*** AVAILABLE RECORDS Section Begins ***
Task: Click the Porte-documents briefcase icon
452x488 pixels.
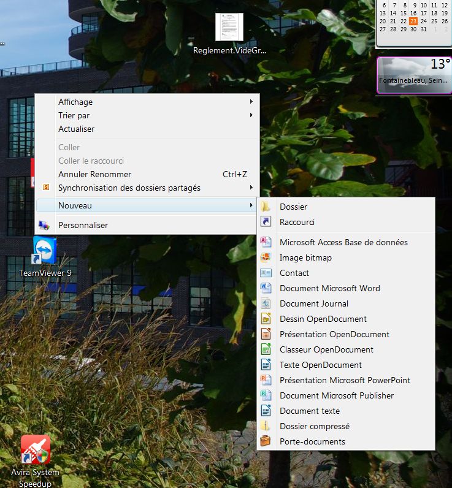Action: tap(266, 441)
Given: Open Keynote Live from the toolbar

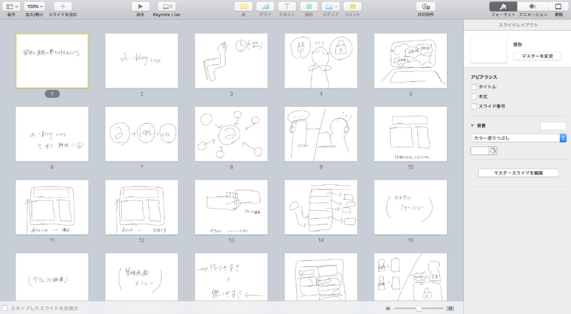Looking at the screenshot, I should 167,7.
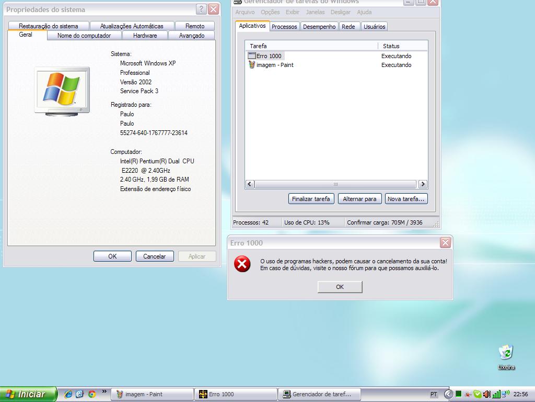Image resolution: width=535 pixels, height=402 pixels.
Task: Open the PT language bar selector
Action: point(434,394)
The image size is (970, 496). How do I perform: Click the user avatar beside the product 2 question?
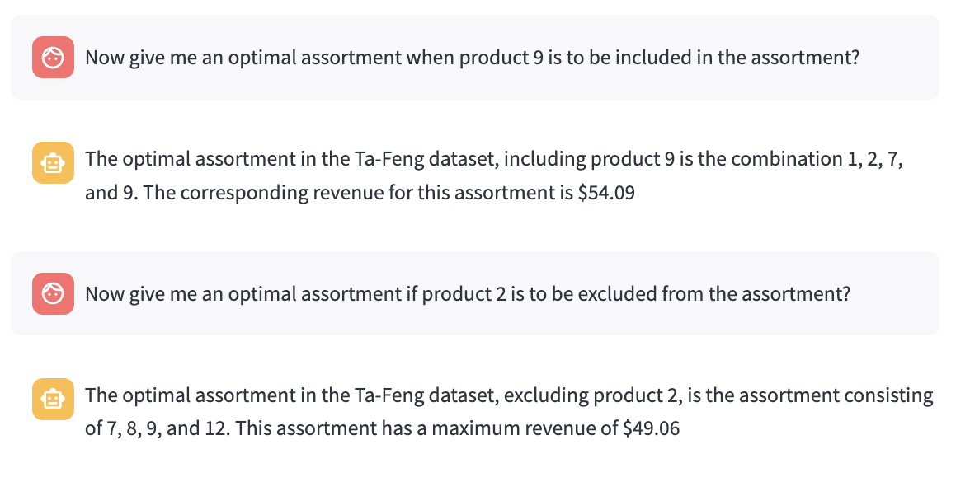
*** AVAILABLE RECORDS Section Ends ***
*** AVAILABLE RECORDS Section Begins ***
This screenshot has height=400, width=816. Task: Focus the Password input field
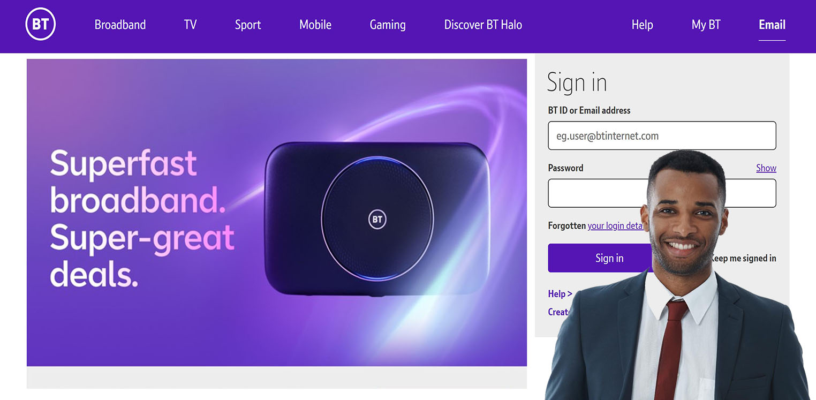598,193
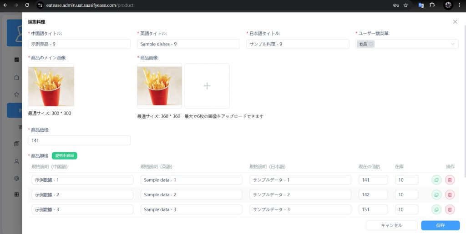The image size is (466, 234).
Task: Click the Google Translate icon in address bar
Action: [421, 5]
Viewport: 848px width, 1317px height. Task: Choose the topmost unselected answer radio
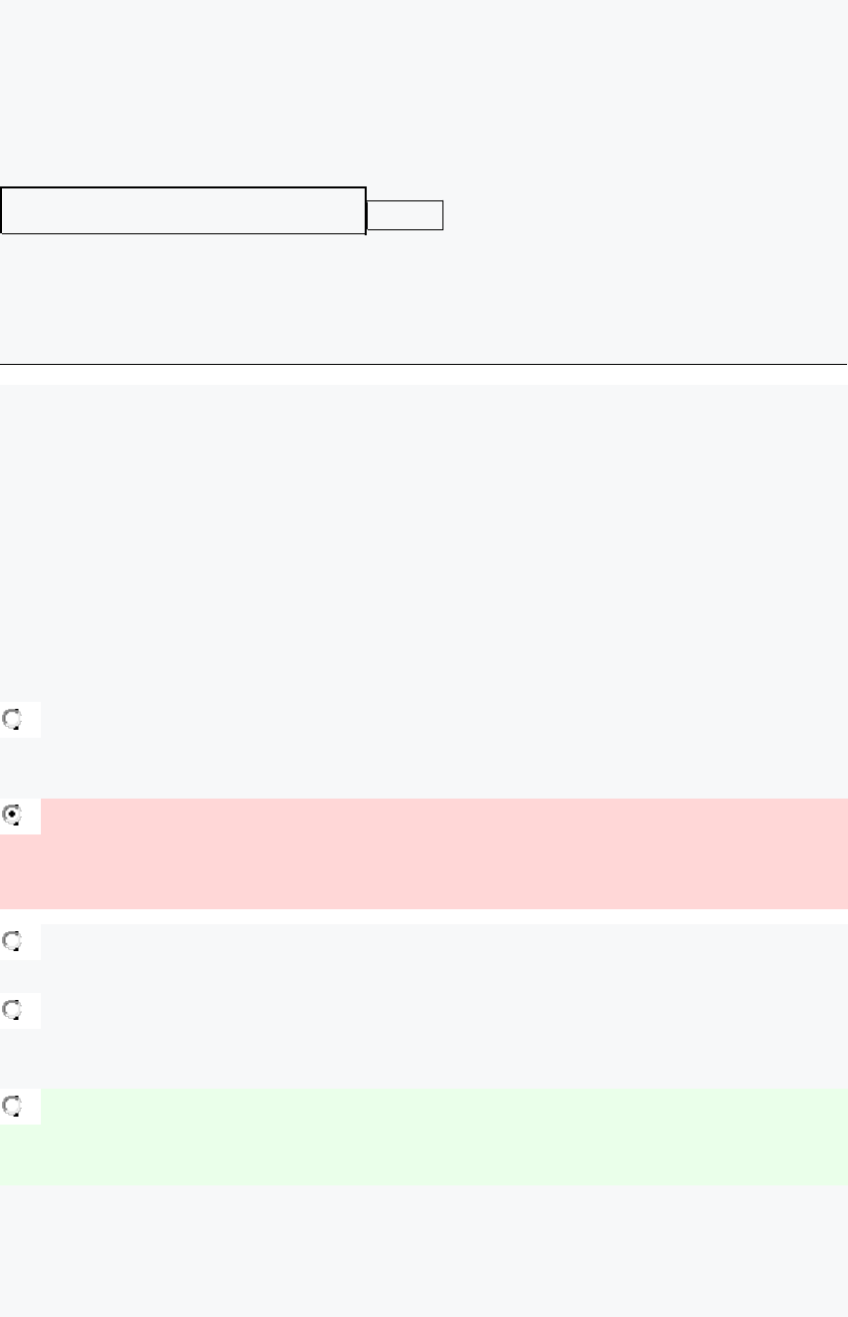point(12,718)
*** AVAILABLE RECORDS Section Ends ***
*** AVAILABLE RECORDS Section Begins ***
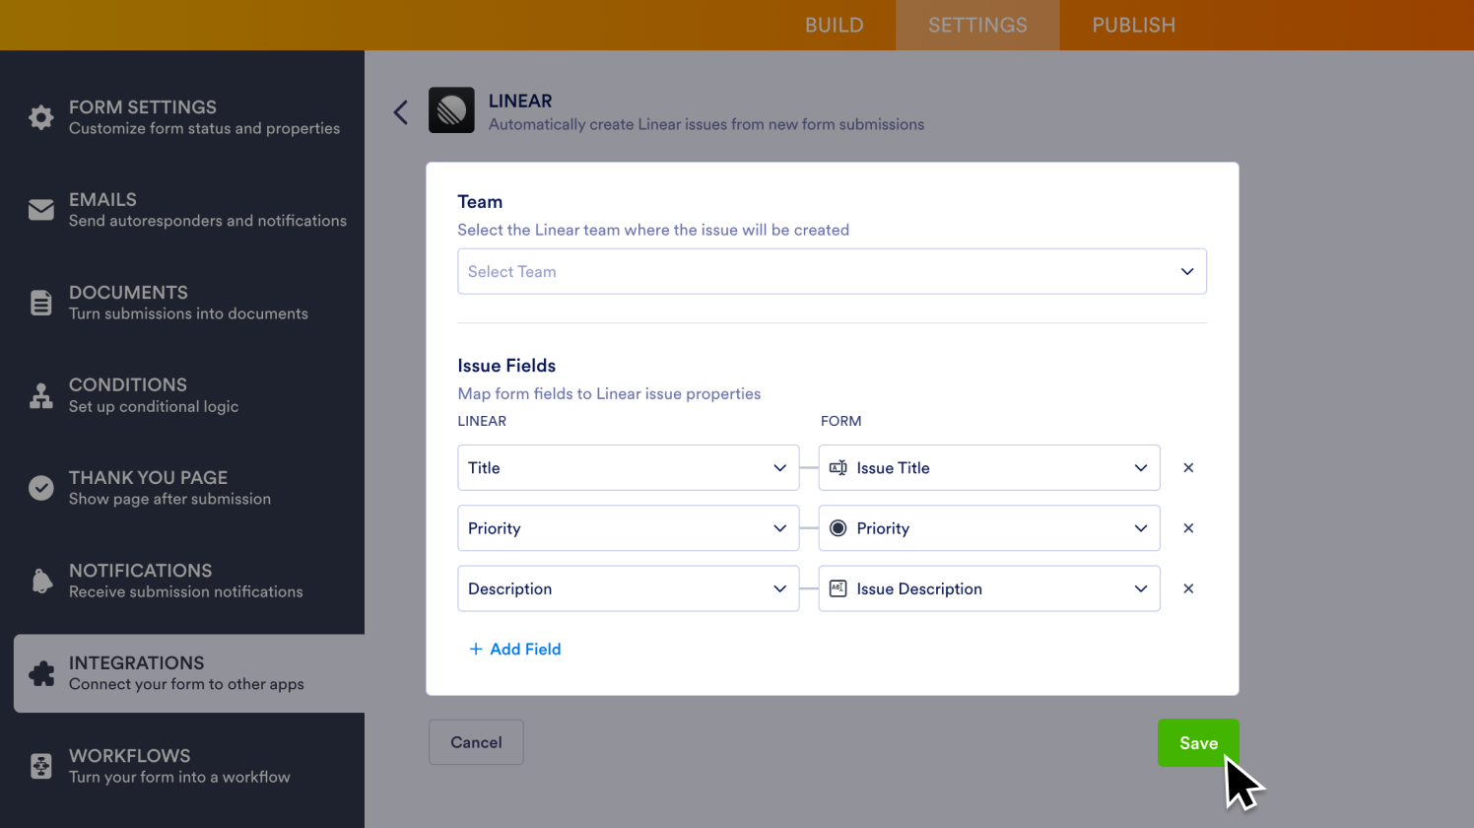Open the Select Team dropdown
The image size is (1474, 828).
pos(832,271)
*** AVAILABLE RECORDS Section Ends ***
Extract the part of the records that opens with the line containing "Task: Click the Porte-documents" and closes with the line containing "The image size is (970, 496).". Take only those lines, exactly, and no pictures.

-- RESPONSE TO THE EXERCISE --
Task: Click the Porte-documents briefcase icon
452x488 pixels.
Action: tap(266, 441)
Given: Open Keynote Live from the toolbar

Looking at the screenshot, I should 167,7.
Image resolution: width=535 pixels, height=402 pixels.
Task: Open the PT language bar selector
Action: point(434,394)
The image size is (970, 496). How do I perform: Click the user avatar beside the product 2 question?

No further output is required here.